Unlike all other supercars available in the market today, the design of 370Z is all but outrageous, something that will gel within the pool of cars rather than stand out! If you crave attention from your supercar, looks elsewhere, 370Z looks for attention through its engine and performance, rather than from its bland looks.
The all-black cabin does exude a sense of sportiness, but it’s neither luxurious nor it is something that will please you to the core.
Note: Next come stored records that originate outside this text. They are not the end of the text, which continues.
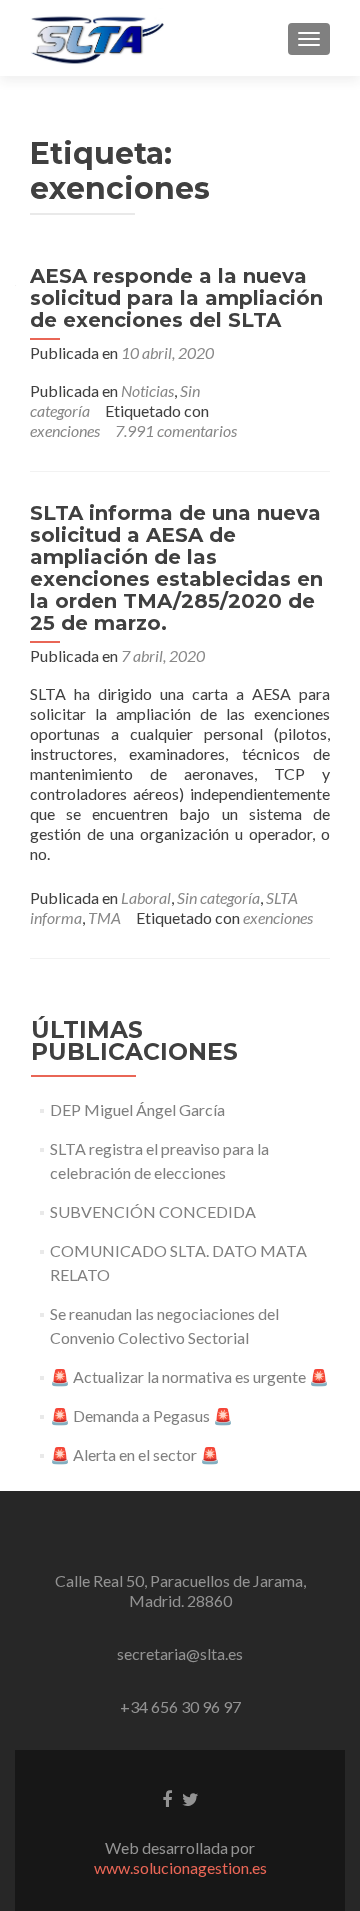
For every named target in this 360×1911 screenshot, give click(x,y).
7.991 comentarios (176, 430)
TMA (104, 917)
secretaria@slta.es (180, 1653)
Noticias (147, 390)
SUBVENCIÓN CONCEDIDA (153, 1211)
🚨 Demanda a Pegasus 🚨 (141, 1415)
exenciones (65, 430)
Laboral (146, 897)
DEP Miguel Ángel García (137, 1109)
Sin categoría (218, 897)
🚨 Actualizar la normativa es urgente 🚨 (189, 1376)
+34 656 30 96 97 (180, 1706)
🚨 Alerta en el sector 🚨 (135, 1454)
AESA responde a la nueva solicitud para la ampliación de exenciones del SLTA (176, 298)
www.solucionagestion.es (180, 1867)
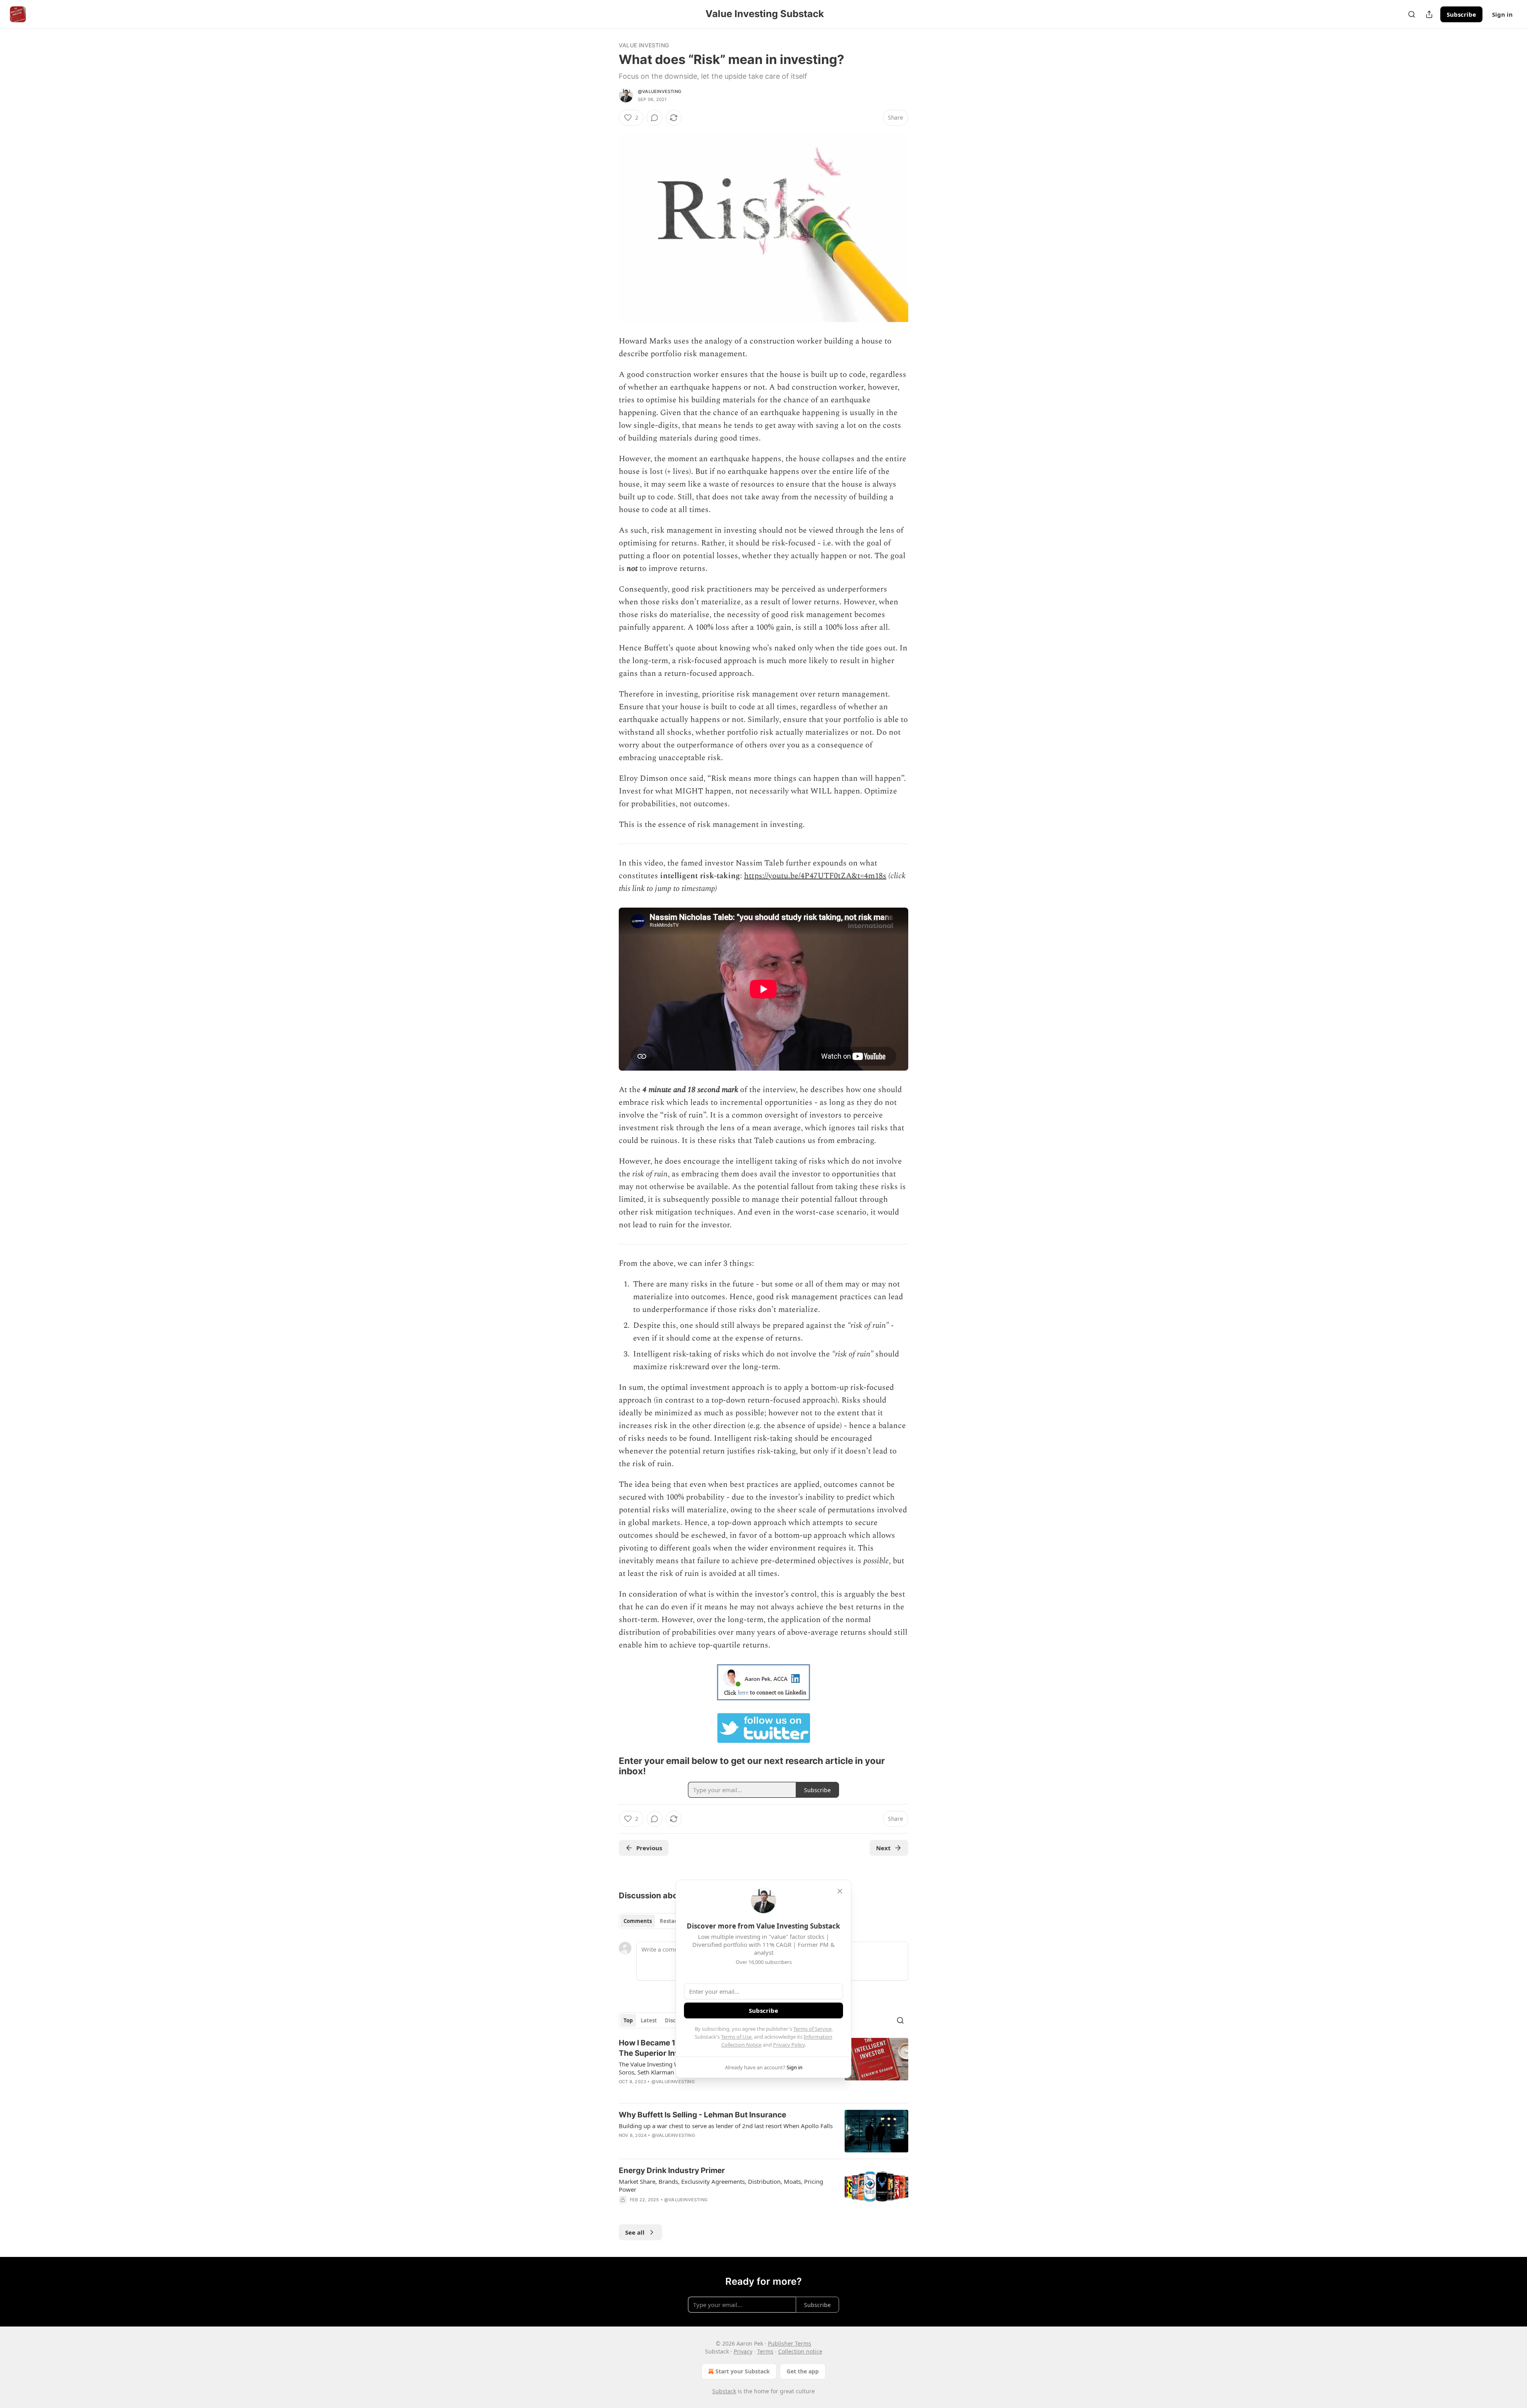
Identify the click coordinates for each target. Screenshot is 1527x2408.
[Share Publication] (1429, 14)
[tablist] (653, 1921)
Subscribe (1461, 14)
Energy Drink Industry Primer (672, 2170)
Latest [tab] (649, 2020)
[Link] (607, 1766)
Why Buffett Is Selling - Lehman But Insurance (702, 2114)
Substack (724, 2391)
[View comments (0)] (654, 118)
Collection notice (800, 2351)
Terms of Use (736, 2036)
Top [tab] (628, 2020)
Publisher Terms (789, 2343)
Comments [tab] (638, 1921)
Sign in (1502, 14)
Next (883, 1848)
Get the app (803, 2371)
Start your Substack (742, 2371)
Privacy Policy (789, 2044)
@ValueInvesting (659, 91)
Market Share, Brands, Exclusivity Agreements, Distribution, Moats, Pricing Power (721, 2185)
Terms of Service (812, 2028)
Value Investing (644, 45)
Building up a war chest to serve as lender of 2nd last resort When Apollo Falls (726, 2126)
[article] (763, 2131)
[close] (839, 1891)
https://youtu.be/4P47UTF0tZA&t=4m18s (815, 876)
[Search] (1412, 14)
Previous (649, 1848)
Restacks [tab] (671, 1921)
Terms (765, 2351)
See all (635, 2232)
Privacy (743, 2351)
Overall, just like the exterior design, the interior is bland, but does exude a bit of sportiness.
Despite being dated, Nissan has given the 370Z updates time-to-time, and standard features include LED running lights and taillights, keyless ignition and entry, a rearview camera, cruise control, automatic climate control, auto-dimming rearview mirror, Bluetooth phone connectivity, and a six-speaker sound system.
Coming to the heart of the matter, the Nissan 370Z comes with a 3.7-liter V6 engine paired to either a six-speed manual transmission or a seven-speed automatic transmission. This engine produces 332 horsepower and 270 lb-ft of torque, but the Nismo version bumps it up to 350 hp and 276 lb-ft of torque.
The Nissan 370Z Convertible with 332 hp is a very capable car to drive, but comes nowhere close to modern supercars. Power delivery is linear to start off with, but as you build pace, you realise that this engine compensates for dated design of the car. Yes, the power and torque ratings are good, but they are still shy of competition. What must be complemented though is the driving charm offered by old school naturally aspirated engine. The car does 0-60 mph sprint in 5.3 seconds, which is good. Braking performance too is excellent, and the car stops without any nosedive. What lets the performance quotient down is the near lifeless steering, which fails to weigh up and doesn’t offer any sort of feel or feedback. Ride quality is good for the most part, thanks to a mature suspension setup.
The 370Z lacks modern safety features that competition offers. Standard equipment includes a rearview camera, but features such as blind-spot monitoring and adaptive cruise control aren’t available.
Despite being an aged model, the 370Z does impress with its performance. Although, the dated looks, bland interior and lack of safety kit robs away the charm that a convertible should offer. Nissan 370Z is a car for those, who crave for old school naturally aspirated engines and want some exclusivity.